If you can spark it with the lasers, can you keep it going by feeding it with a collider?
No. People call it "burning," but it isn't like lighting a log in the fireplace.
Even if you could feed a collider continuously, target can't be. Inertially confined fusion depends on a fuel pellet getting compressed by a uniform implosion. That implosion is fed by lasers conventionally, and we did it with heavy ion colliders. Because it starts with a pellet, it's inherently pulsed.
Magnetic confined fusion (like Tokamaks) offered the promise of a continuous burn, but that has yet to materialize.
Obviously, it works fine in the Sun, using gravitational confinement.
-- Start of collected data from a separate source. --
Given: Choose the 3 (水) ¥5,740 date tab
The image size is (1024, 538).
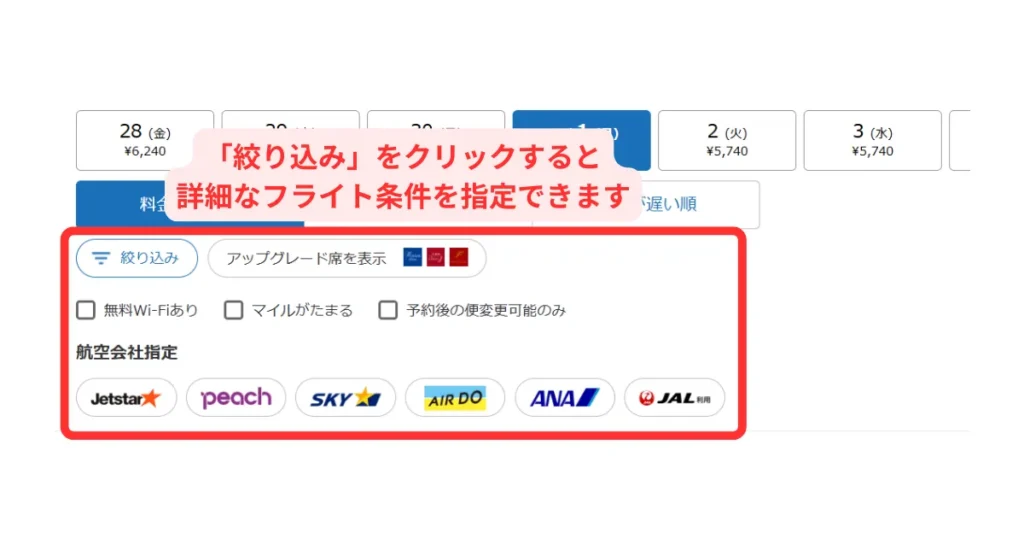Looking at the screenshot, I should [872, 140].
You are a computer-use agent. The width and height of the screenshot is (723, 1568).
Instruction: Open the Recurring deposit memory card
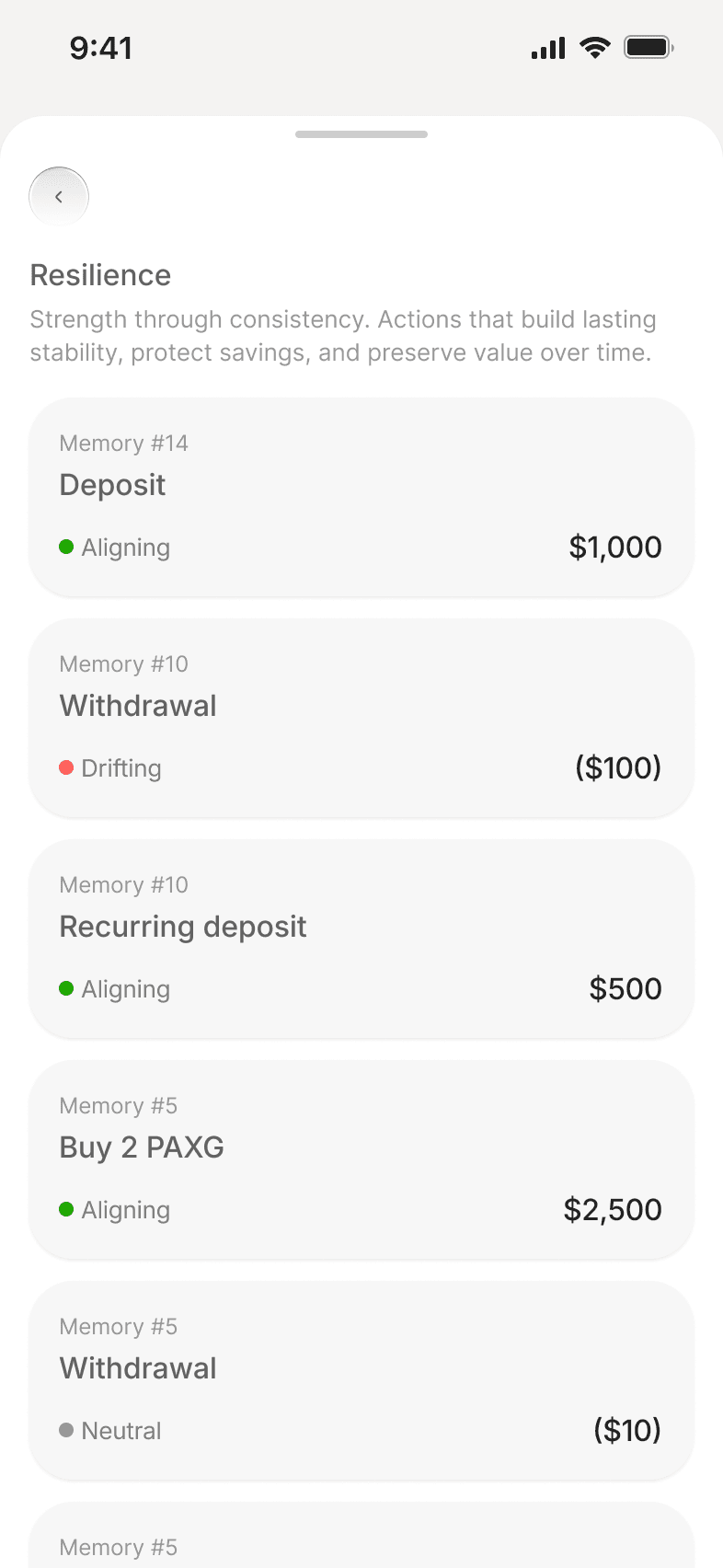(362, 939)
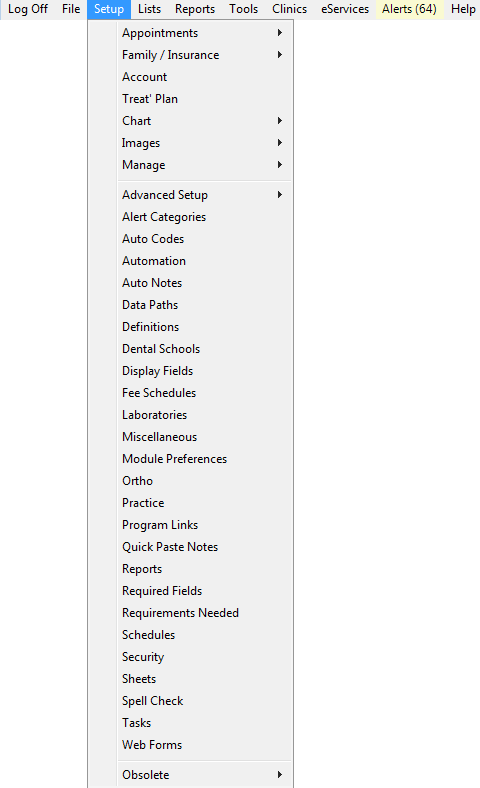Open the Reports menu in menu bar

[195, 9]
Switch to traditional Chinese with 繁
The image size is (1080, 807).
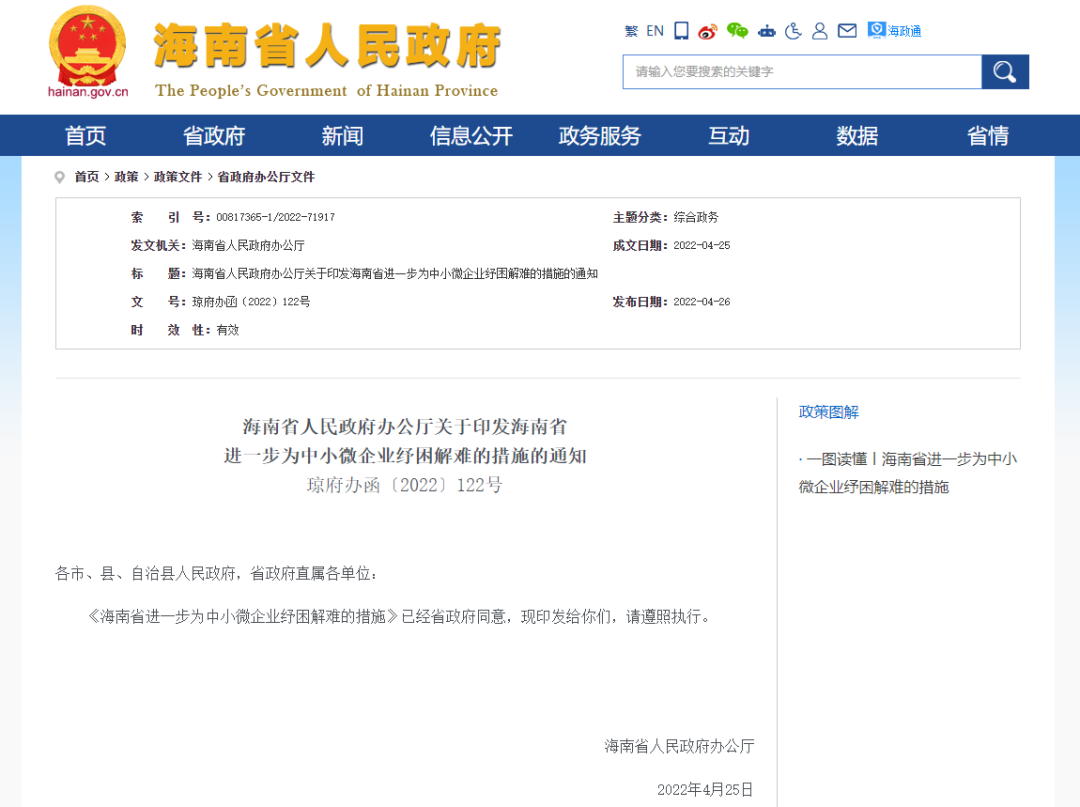tap(632, 31)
You can feed a collider continuously IF you can keep a constant electrical field there to accelerate it. That has power implications, so these things are usually either low energy or highly pulsed. You also get one pass for a DC field, so it has to be a BIG one. If you try to accelerate past a DC field multiple times, you lose all the previous accelerations on the way around. What's typically done is that the electric field is oscillated at the same frequency the beams circulate, which makes them "bunchy." That way, you can get a kick as you go through the electrodes, get another kick on the way around the ring, then, get the same kick going through the electrodes again. But that's not continuous. Particles that are out of phase with the RF will get decelerated and lost rather quickly. That is, however, the essence of the original cyclotron design by Lawrence, and it is still heavily used. ALS uses a much more sophisticated array of oscillating electric and magnetic fields, but it's essentially the same idea. It gets a lot nastier when the particles get Relativistic, as the time dilation effect changes the RF frequency. You can see the compensation for that if you ever take a close look at the SLAC collider -- the acceleration chambers are longer further from the source. That makes it pulsed as well.